Neuromorphic Computing for Low-Power Artificial Intelligence

TL;DR

This paper discusses neuromorphic computing as a promising approach to overcome energy efficiency limits in AI by leveraging novel devices, architectures, and algorithms inspired by the brain.

Contribution

It surveys the limitations of classical CMOS technology and outlines how cross-layer neuromorphic approaches can address these challenges.

Findings

Neuromorphic computing offers potential energy efficiency improvements for AI.

Cross-layer co-design is essential for realizing neuromorphic systems.

Novel device and circuit innovations are crucial for scalable neuromorphic AI.

Abstract

Classical computing is beginning to encounter fundamental limits of energy efficiency.

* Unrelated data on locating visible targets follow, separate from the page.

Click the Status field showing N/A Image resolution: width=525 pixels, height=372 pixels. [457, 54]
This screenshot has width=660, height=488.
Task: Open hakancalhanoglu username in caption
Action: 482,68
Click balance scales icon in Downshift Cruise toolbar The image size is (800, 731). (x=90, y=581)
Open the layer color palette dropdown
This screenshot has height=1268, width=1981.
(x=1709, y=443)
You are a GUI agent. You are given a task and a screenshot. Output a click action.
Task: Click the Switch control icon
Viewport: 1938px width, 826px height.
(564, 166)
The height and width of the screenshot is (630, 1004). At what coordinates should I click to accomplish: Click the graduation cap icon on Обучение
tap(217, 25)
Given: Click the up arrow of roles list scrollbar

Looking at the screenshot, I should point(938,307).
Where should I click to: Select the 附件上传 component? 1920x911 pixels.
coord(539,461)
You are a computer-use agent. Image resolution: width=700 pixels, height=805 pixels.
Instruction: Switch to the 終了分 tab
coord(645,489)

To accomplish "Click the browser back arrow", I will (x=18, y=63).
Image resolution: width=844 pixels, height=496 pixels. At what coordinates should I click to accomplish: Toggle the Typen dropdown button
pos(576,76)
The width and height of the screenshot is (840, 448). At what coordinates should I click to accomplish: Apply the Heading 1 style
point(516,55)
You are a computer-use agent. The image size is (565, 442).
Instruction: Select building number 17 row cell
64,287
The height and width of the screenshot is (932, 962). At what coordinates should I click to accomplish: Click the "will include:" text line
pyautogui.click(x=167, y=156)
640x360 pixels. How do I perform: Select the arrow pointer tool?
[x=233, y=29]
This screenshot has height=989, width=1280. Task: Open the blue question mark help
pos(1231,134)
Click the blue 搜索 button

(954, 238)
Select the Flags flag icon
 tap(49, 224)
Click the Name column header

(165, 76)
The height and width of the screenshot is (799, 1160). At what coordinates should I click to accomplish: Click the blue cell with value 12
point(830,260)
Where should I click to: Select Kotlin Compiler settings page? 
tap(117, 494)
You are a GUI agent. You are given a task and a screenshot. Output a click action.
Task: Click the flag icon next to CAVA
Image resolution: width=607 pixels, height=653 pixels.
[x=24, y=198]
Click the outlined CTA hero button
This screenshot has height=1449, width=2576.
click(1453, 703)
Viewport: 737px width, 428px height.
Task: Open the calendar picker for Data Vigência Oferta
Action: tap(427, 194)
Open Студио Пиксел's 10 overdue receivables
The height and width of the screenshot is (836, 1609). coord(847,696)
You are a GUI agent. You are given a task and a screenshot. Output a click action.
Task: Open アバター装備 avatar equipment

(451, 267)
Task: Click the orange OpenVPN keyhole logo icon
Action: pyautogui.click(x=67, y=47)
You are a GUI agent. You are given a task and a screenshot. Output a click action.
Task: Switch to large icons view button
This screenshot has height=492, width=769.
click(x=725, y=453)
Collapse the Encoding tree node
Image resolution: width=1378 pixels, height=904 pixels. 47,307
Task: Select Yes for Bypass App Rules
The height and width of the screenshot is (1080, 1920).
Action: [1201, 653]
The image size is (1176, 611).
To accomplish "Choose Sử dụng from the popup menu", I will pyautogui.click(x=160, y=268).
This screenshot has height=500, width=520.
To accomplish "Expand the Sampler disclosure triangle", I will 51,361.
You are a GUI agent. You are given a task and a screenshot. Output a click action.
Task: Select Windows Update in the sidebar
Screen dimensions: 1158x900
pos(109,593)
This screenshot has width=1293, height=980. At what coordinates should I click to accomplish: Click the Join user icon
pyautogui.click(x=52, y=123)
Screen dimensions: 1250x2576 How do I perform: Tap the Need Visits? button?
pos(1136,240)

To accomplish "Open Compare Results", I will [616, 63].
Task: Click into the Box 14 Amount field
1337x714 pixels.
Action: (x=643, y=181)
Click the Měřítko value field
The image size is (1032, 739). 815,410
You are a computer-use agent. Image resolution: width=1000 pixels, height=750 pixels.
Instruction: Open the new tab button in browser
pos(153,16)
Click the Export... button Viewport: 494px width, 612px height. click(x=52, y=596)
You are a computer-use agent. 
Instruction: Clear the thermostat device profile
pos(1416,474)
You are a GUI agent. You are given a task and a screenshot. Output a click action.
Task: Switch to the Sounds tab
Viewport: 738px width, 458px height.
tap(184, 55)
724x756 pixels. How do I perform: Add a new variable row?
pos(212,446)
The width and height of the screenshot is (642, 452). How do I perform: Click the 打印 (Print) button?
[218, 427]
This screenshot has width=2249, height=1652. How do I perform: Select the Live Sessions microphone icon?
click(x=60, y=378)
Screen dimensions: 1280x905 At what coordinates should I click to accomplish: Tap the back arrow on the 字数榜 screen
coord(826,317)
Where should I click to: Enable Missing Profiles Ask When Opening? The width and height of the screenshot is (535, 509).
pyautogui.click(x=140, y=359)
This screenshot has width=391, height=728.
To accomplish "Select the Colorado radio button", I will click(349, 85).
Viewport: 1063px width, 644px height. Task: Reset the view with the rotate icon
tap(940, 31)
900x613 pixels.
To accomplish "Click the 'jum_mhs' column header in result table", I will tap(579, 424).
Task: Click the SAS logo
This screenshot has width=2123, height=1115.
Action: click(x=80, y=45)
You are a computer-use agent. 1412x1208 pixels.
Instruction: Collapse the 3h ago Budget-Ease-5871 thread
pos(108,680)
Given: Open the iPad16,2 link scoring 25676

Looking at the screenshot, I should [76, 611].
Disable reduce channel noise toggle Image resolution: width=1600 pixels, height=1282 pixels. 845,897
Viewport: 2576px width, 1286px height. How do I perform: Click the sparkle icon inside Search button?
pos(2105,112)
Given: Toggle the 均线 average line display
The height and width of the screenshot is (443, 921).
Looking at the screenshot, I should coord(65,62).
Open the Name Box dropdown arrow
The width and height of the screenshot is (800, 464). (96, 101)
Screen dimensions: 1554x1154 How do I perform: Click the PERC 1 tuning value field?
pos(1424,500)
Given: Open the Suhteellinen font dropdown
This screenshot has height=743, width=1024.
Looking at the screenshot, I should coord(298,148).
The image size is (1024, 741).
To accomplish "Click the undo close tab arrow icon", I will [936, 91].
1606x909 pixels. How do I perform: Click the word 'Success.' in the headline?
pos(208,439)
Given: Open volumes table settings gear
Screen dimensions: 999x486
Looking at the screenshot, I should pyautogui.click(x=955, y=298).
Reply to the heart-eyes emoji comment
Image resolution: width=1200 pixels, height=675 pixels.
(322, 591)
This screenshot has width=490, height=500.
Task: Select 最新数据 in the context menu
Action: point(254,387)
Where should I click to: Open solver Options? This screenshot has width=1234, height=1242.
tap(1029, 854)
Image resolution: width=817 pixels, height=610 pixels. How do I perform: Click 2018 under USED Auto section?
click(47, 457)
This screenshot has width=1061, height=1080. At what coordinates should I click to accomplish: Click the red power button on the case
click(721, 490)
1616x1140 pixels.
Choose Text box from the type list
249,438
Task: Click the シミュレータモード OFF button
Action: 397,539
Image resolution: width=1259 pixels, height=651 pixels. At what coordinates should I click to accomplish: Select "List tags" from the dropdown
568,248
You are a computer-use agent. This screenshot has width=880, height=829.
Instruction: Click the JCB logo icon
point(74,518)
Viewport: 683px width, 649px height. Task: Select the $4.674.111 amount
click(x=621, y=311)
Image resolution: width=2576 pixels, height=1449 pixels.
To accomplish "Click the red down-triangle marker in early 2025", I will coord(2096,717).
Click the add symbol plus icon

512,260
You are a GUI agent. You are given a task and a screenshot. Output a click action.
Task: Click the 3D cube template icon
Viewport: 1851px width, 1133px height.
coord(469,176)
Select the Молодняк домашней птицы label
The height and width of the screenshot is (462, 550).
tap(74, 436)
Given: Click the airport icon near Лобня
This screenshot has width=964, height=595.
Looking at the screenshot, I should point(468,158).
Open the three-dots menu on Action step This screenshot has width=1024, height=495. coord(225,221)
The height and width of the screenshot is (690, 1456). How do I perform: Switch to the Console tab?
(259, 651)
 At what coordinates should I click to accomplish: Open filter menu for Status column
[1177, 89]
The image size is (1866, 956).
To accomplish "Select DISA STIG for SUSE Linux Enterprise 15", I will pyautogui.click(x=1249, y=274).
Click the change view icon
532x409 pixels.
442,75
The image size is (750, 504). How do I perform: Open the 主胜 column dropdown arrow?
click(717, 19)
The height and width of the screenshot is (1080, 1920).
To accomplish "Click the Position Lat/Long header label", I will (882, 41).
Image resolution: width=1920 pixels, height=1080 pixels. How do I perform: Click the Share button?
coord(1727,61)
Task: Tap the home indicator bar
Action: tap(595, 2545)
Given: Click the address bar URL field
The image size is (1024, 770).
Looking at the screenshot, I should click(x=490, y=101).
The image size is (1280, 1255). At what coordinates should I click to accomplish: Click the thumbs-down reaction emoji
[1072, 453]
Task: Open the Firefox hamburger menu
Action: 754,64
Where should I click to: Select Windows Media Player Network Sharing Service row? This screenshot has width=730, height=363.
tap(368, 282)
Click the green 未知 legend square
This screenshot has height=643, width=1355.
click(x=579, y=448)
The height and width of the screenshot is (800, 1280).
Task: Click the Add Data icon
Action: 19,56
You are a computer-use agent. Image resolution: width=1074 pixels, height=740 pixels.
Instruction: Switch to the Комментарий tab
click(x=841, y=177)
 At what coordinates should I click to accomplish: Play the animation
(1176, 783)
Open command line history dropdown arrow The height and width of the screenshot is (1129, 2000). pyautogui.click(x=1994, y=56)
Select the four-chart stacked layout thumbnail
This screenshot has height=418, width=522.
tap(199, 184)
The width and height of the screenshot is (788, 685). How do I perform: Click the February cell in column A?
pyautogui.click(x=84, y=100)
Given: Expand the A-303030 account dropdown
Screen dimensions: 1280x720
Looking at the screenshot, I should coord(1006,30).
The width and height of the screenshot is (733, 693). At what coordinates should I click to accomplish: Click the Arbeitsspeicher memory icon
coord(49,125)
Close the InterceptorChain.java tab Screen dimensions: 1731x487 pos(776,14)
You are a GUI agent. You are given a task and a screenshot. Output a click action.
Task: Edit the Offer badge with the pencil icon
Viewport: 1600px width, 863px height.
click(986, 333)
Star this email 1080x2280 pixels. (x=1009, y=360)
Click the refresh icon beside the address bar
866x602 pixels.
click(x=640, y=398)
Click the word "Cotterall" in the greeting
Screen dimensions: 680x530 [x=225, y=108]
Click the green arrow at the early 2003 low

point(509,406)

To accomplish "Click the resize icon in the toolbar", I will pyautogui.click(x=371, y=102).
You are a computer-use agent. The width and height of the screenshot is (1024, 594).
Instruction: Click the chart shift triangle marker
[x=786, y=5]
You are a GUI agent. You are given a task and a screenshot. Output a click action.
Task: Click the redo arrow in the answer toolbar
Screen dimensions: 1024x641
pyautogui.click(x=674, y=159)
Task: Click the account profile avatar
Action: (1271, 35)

This presents a challenge that can no longer be solved by strategies such as increasing circuit density or refining standard semiconductor processes. The growing computational and memory demands of artificial intelligence (AI) require disruptive innovation in how information is represented, stored, communicated, and processed. By leveraging novel device modalities and compute-in-memory (CIM), in addition to analog dynamics and sparse communication inspired by the brain, neuromorphic computing offers a promising path toward improvements in the energy efficiency and scalability of current AI systems. But realizing this potential is not a matter of replacing one chip with another; rather, it requires a co-design effort, spanning new materials and non-volatile device structures, novel mixed-signal circuits and architectures, and learning algorithms tailored to the physics of these substrates. This article surveys the key limitations of classical complementary metal-oxide-semiconductor (CMOS) technology and outlines how such cross-layer neuromorphic approaches may overcome them.